Services, differentiation, and vendor partnerships
Services commonly delivered by MSSPs
| Service | Description |
|---|---|
| Managed detection and response (MDR) | 24/7 threat monitoring with active investigation and response |
| Managed firewall | Deployment and ongoing management of firewall infrastructure |
| Managed endpoint protection | Deployment and monitoring of endpoint detection and response (EDR) tools |
| SIEM management | Aggregation and correlation of security logs from across the client environment |
| Vulnerability scanning and management | Regular scanning with prioritization and remediation tracking |
| Incident response | Investigation and containment of confirmed security incidents |
| Compliance reporting | Generation of reports and evidence artifacts for regulatory audits |
MSSP vs. MSP
While managed service providers (MSPs) deliver broad IT infrastructure management, MSSPs specialize in security. The distinction matters because security operations require different skills and tooling than general IT management.
| Dimension | MSP | MSSP |
|---|---|---|
| Primary focus | IT infrastructure management | Cybersecurity |
| Core services | Help desk, network management, backup, cloud management | Threat monitoring, incident response, vulnerability management |
| Key certifications | Vendor technical certs, ITIL | CISSP, CISM, vendor security specializations |
| Staffing model | IT generalists and specialists | Security analysts, incident responders, threat hunters |
| SOC requirement | Not typical | Central to the delivery model |
Some organizations operate as both MSP and MSSP, bundling security services into their broader IT management offering, while others are pure-play security providers.

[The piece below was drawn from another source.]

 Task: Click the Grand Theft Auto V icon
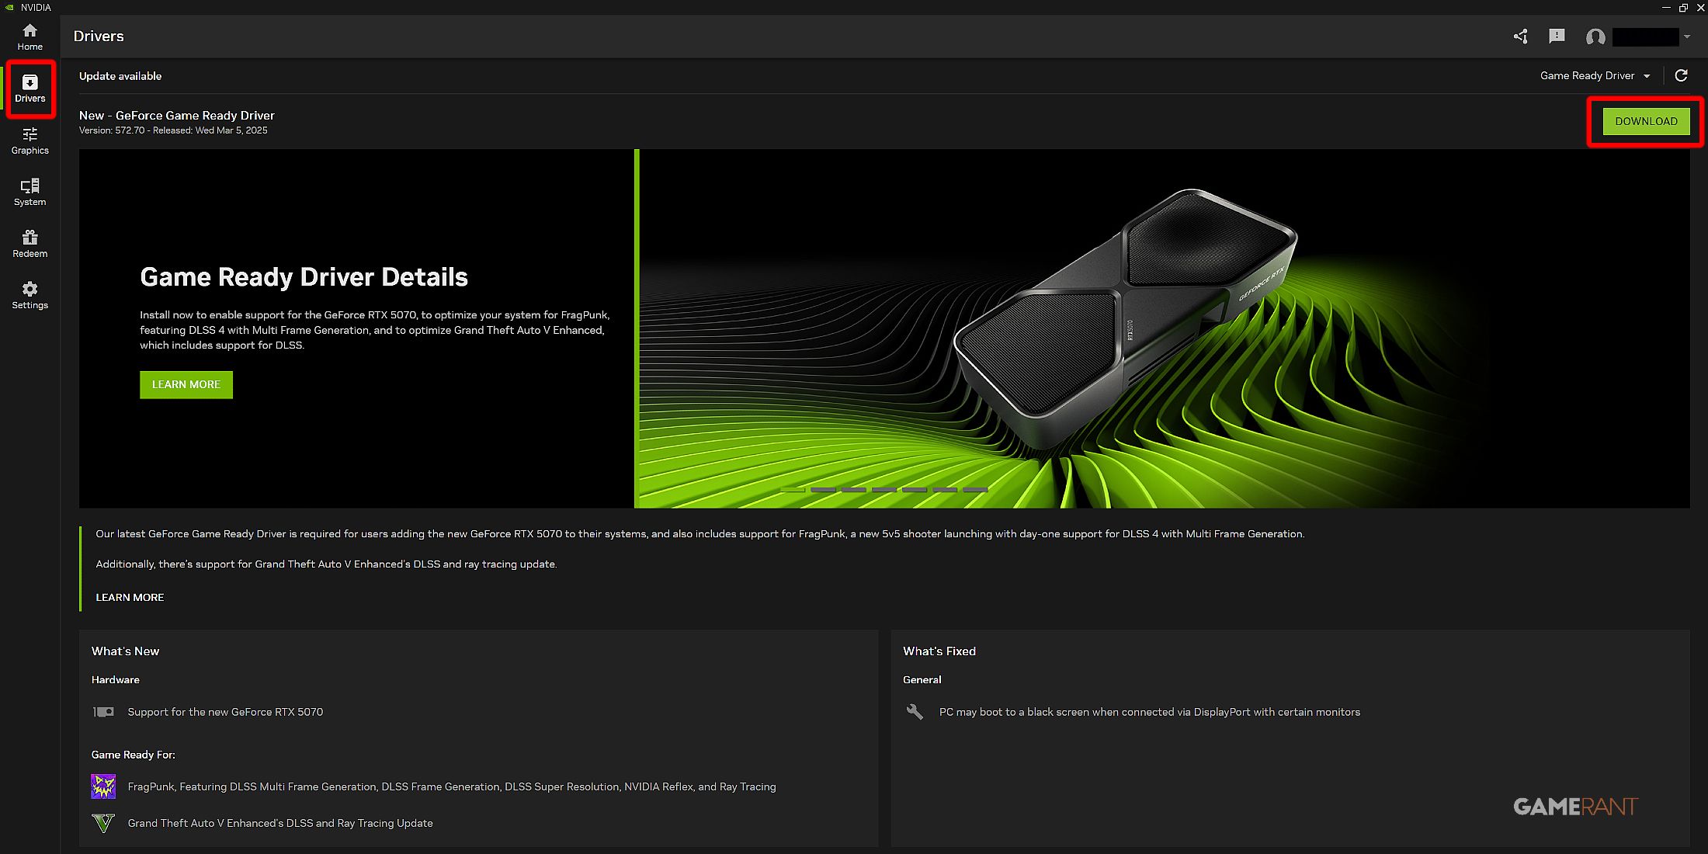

How vendors partner with MSSPs
- Technology licensing: Vendors license their security products to MSSPs at volume pricing through dedicated partner programs, and the MSSP deploys the technology across its client base and manages it as a service.
- Multi-tenant platforms: Security vendors that offer multi-tenant management consoles are particularly attractive to MSSPs, who need to manage hundreds of client environments from a single interface.
- Co-managed models: Some MSSPs offer co-managed security, where the MSSP handles day-to-day monitoring and the client’s internal team retains control over policy decisions and escalations.
- Tiered service packages: MSSPs build service tiers using vendor technology as the foundation. A basic tier might include firewall management and vulnerability scanning, while a premium tier adds 24/7 SOC monitoring and incident response.